9:30-10:00 Data Science Transforming Society

Presenter: Prof. Colin Wright

Prof. Colin Wright

Prof. Colin Wright pursued an academic career in Computational Mathematics—including his PhD, research, teaching and PhD graduate supervisions. On retiring as full professor of Computational Mathematics at the University of the Witwatersrand, Johannesburg he was granted the rank of Emeritus Research Professor. His senior academic management career included Head of School(s), Executive Dean of the Faculty of Science, Member of the University Council and its Executive and Finance Committees. He did a stint as Wits executive responsible for Libraries and IT and led University and ICT Strategy formulation initiatives.

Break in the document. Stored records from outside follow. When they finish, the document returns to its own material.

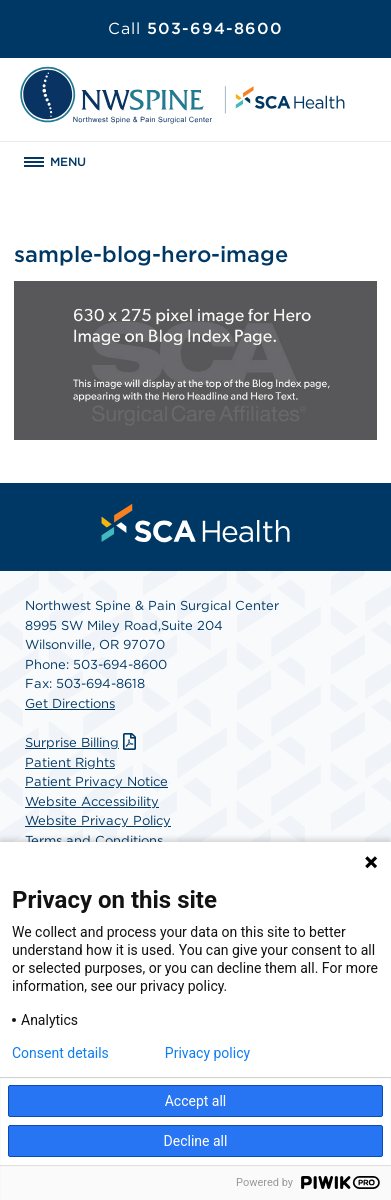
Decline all (196, 1141)
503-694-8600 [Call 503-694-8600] (195, 28)
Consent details (60, 1053)
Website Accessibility (92, 801)
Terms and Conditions (94, 840)
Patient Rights (70, 762)
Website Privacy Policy (98, 820)
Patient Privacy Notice (96, 781)
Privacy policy (207, 1053)
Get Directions (70, 703)
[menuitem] (196, 523)
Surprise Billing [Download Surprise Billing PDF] (83, 742)
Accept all (196, 1101)
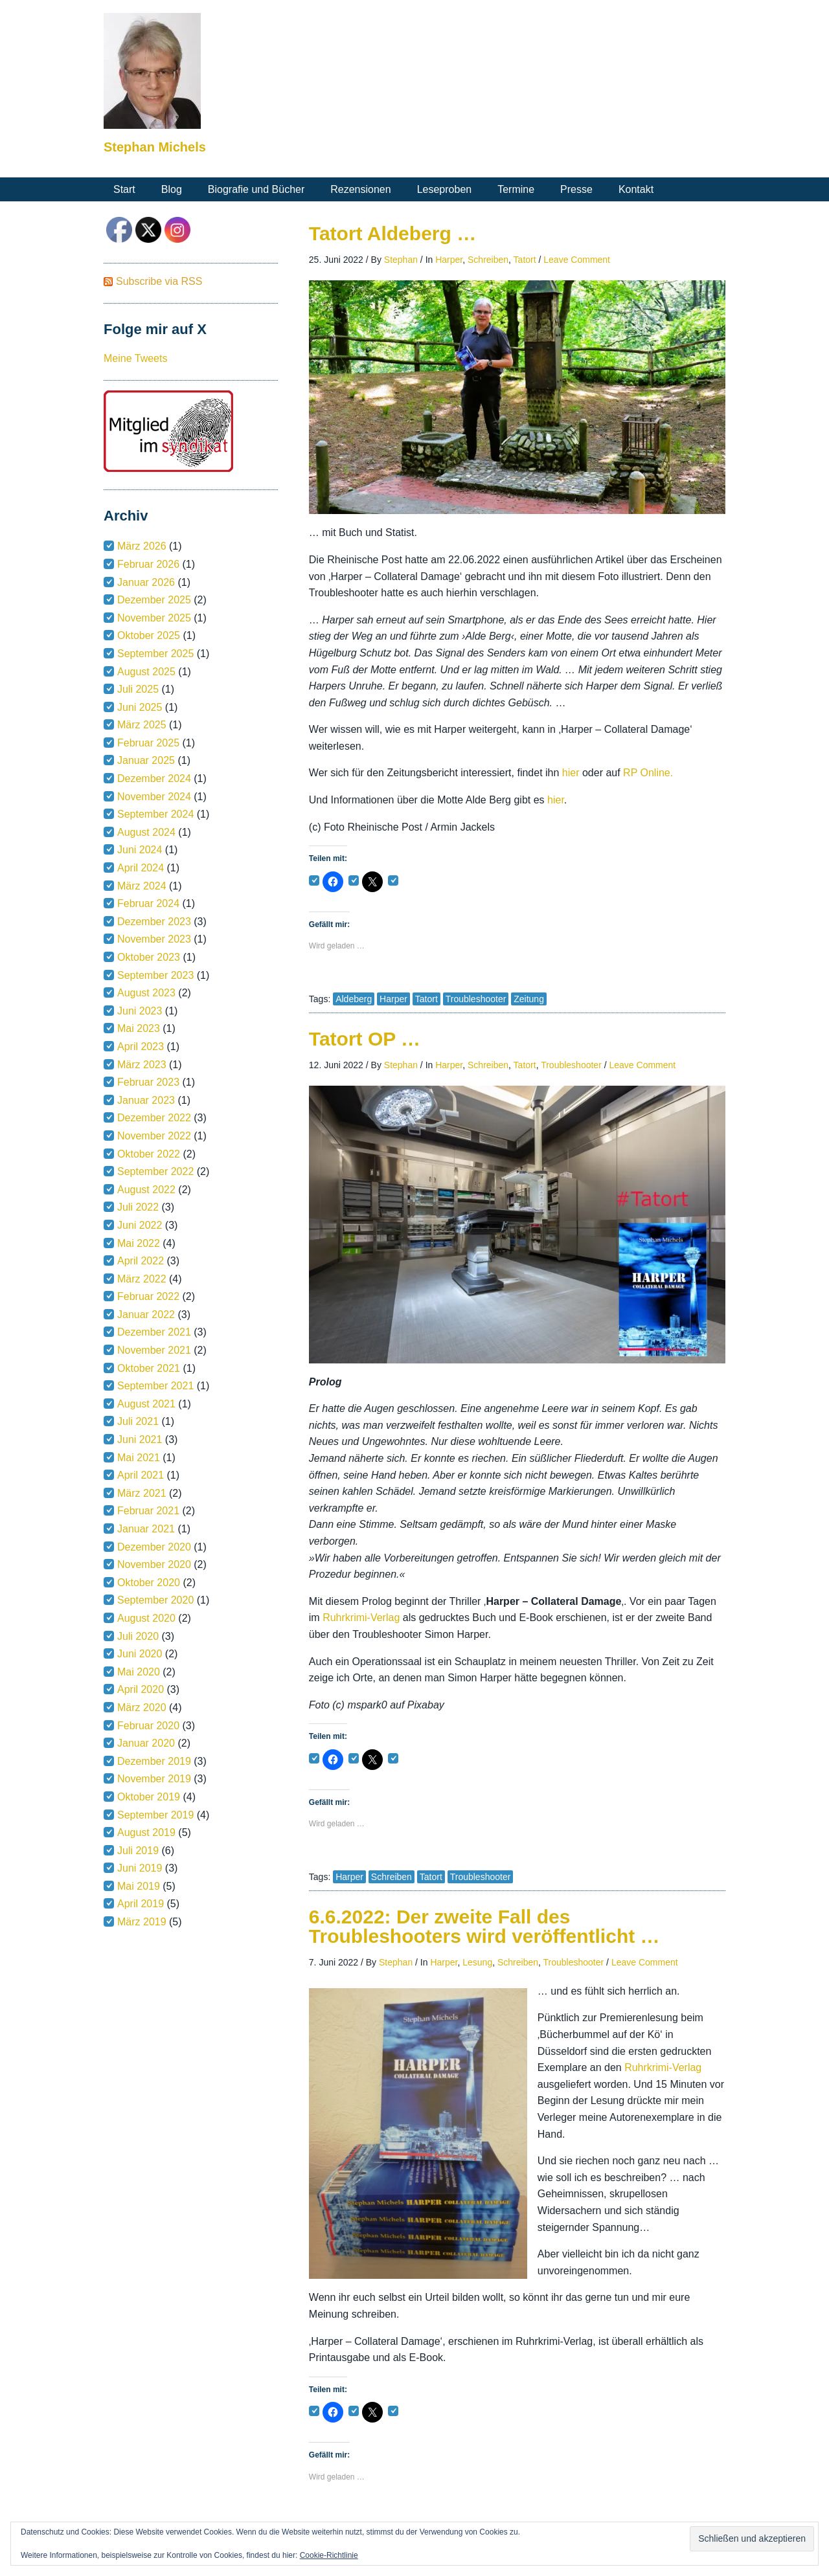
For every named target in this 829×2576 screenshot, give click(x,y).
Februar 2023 (148, 1082)
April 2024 (140, 867)
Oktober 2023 (148, 957)
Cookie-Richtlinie (329, 2555)
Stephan (401, 259)
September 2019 (155, 1814)
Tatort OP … (364, 1038)
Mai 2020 (138, 1671)
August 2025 (146, 671)
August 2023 (146, 992)
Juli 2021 (138, 1421)
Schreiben (488, 259)
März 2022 (141, 1278)
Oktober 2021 (148, 1368)
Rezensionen (360, 189)
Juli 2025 (138, 689)
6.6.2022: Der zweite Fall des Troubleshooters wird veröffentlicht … (484, 1926)
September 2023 (155, 975)
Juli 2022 (138, 1207)
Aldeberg (353, 999)
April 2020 (140, 1689)
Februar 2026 (148, 564)
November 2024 (154, 796)
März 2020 (141, 1707)
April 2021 (140, 1475)
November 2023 (154, 939)
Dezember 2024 (154, 778)
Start (124, 189)
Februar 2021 (148, 1510)
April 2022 (140, 1260)
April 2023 (140, 1046)
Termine (515, 189)
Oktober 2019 (148, 1796)
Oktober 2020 (148, 1582)
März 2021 (141, 1493)
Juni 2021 (139, 1439)
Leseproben (444, 189)
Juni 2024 (139, 849)
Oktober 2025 (148, 635)
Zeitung (529, 999)
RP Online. (648, 772)
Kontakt (636, 189)
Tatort (525, 259)
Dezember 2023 (154, 921)
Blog (171, 189)
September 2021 (155, 1385)
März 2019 (141, 1921)
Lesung (477, 1962)
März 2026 (141, 546)
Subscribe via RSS (159, 281)
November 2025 (154, 617)
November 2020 (154, 1564)
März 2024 (141, 885)
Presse (576, 189)
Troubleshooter (476, 999)
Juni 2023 (139, 1010)
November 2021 (154, 1350)
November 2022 (154, 1135)
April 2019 (140, 1903)
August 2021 (146, 1403)
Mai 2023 (138, 1028)
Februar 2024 (148, 903)
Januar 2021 (146, 1528)
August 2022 (146, 1189)
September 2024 (155, 814)
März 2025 (141, 724)
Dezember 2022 (154, 1117)
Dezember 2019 (154, 1761)
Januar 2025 (146, 760)
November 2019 (154, 1778)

On retirement from Wits he was appointed as Research Manager of the Centre for High Performance Computing (CHPC) and subsequently to manage the SA National Research Network (SANReN). In 2008, he successfully motivated for the establishment of the national Very Large Database facility (VLDB) which was initially co-located with CHPC and is now being matured into the Data Intensive Research Initiative for South Africa (DIRISA). Early 2014 he was appointed by the Department of Science and Technology (DST) as Advisor on Cyberinfrastructure to lead the NICIS implementation.

Since its inception, Colin has been a member of the G8+O5 Research Data Infrastructure Working Group which advised internationally on data strategy. During the last few years he has advised the European Commission in different capacities on e-Infrastructure matters, including the EC H2020 Research Infrastructures and e-Infrastructures Advisory Group. He is a member of the SA-EU Expert Team tasked with drafting an Open Science framework for DST.

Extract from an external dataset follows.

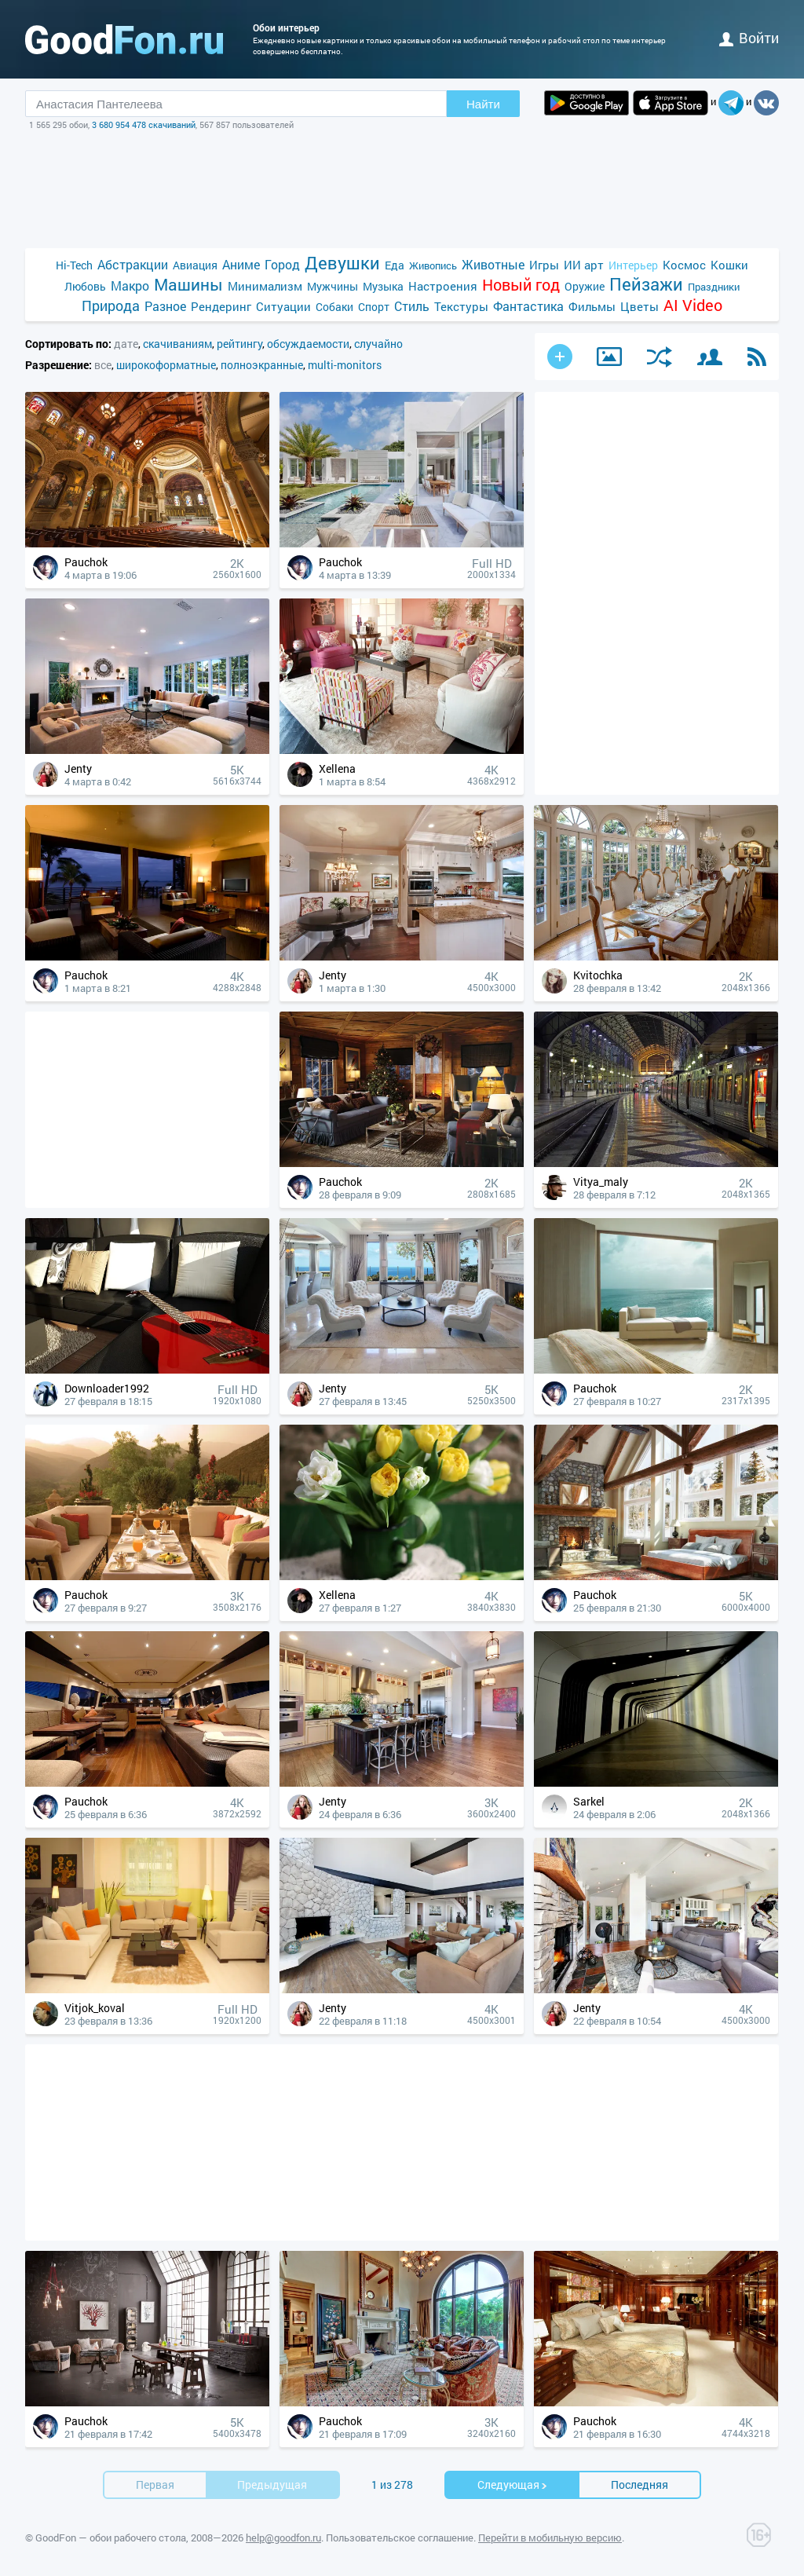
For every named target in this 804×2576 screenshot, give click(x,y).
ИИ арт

The field of data science is concerned with extracting knowledge from data; the scientific method provides a reliable means to do so, while the mathematical sciences (mathematics, statistics, computer science, etc.) provide the necessary tools. In recent years there has been an explosion in the volume, variety, and velocity of data. An estimate from IBM suggests that humans generated about 2.5 billion gigabytes of data per day in 2017, implying that approximately as much data was created in that year alone as in all previous years. This will soon be dwarfed by the amount of data the Square Kilometer Array (SKA) is projected to generate when it becomes fully operational. All these data are opening unprecedented opportunities to make advances in data science, especially in the subfield of machine learning. These advances have the potential to revolutionise nearly every area of human endeavor, including research, education, health, business, and government; as well as providing unprecedented opportunities for human progress through achieving the Sustainable Development Goals (SDGs). However, there are many challenges (e.g., data science skills, new regulatory frameworks, etc.) that must be addressed if these emerging opportunities are to be fully harnessed to beneficial effect.